MIND: From Passive Mimicry to Active Reasoning through Capability-Aware Multi-Perspective CoT Distillation
Jin Cui, Jiaqi Guo, Jiepeng Zhou, Ruixuan Yang, Jiayi Lu, Jiajun Xu, Jiangcheng Song, Boran Zhao, Pengju Ren
TL;DR
The paper addresses the challenge of transferring Chain-of-Thought reasoning from large LLMs to smaller models while preserving cross-domain generalization. It introduces MIND, a capability-aware distillation framework that synthesizes eight diverse reasoning perspectives via a Teaching Assistant, MetaNet, and a Feedback-Driven Inertia Calibration mechanism to adapt supervision to the student’s evolving capacity. Through multi-perspective data construction, latent-space analysis, and adaptive fusion with consistency regularization, MIND achieves state-of-the-art performance on both in-distribution and out-of-distribution benchmarks and demonstrates robust internalization of reasoning primitives. The results highlight practical benefits for deploying compact models with universal reasoning capabilities, and the latent-space findings justify the approach by showing topologically separable cognitive primitives rather than surface-level imitation.
Abstract
While Large Language Models (LLMs) have emerged with remarkable capabilities in complex tasks through Chain-of-Thought reasoning, practical resource constraints have sparked interest in transferring these abilities to smaller models. However, achieving both domain performance and cross-domain generalization remains challenging.

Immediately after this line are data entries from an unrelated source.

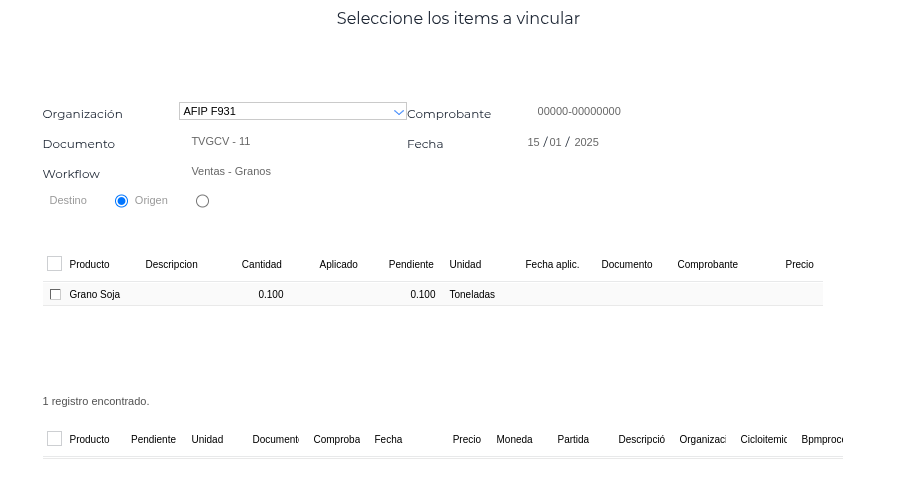Screen dimensions: 901x492
Task: Click the Moneda column header
Action: point(514,440)
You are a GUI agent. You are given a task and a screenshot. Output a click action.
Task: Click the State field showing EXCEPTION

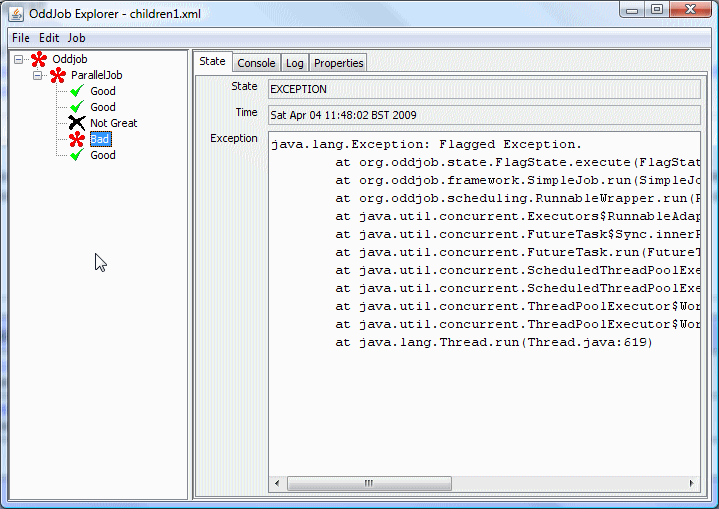[x=483, y=89]
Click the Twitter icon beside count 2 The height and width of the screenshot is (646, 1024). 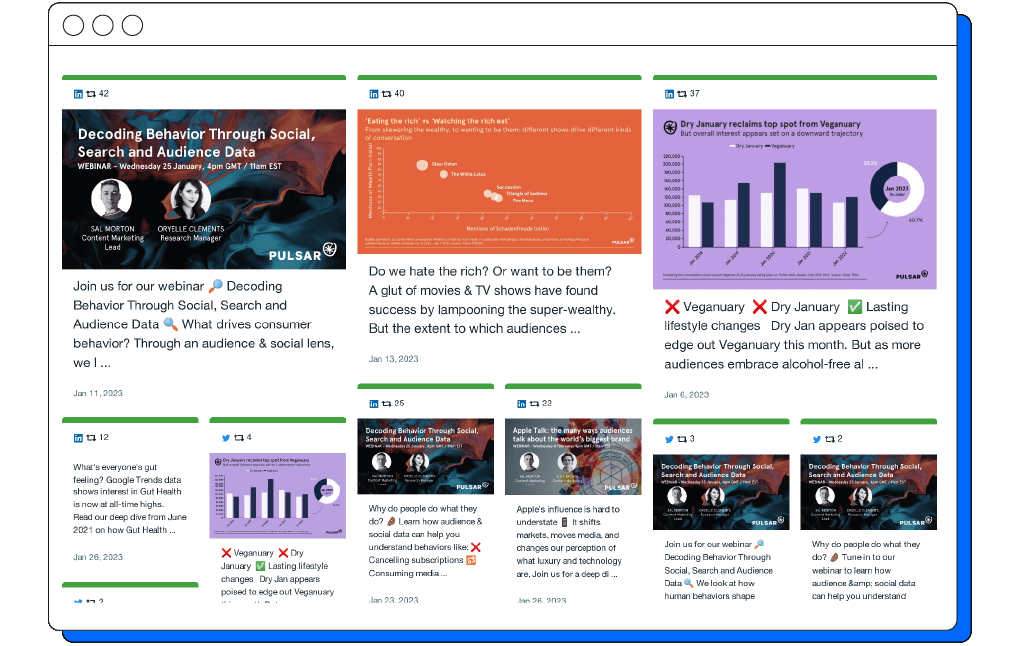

Existing approaches typically restrict students to following a single golden rationale and treat different reasoning paths independently. Due to distinct inductive biases and intrinsic preferences, alongside the student's evolving capacity and reasoning preferences during training, a teacher's "optimal" rationale could act as out-of-distribution noise. This misalignment leads to a degeneration of the student's latent reasoning distribution, causing suboptimal performance. To bridge this gap, we propose MIND, a capability-adaptive framework that transitions distillation from passive mimicry to active cognitive construction. We synthesize diverse teacher perspectives through a novel "Teaching Assistant" network. By employing a Feedback-Driven Inertia Calibration mechanism, this network utilizes inertia-filtered training loss to align supervision with the student's current adaptability, effectively enhancing performance while mitigating catastrophic forgetting. Extensive experiments demonstrate that MIND achieves state-of-the-art performance on both in-distribution and out-of-distribution benchmarks, and our sophisticated latent space analysis further confirms the mechanism of reasoning ability internalization.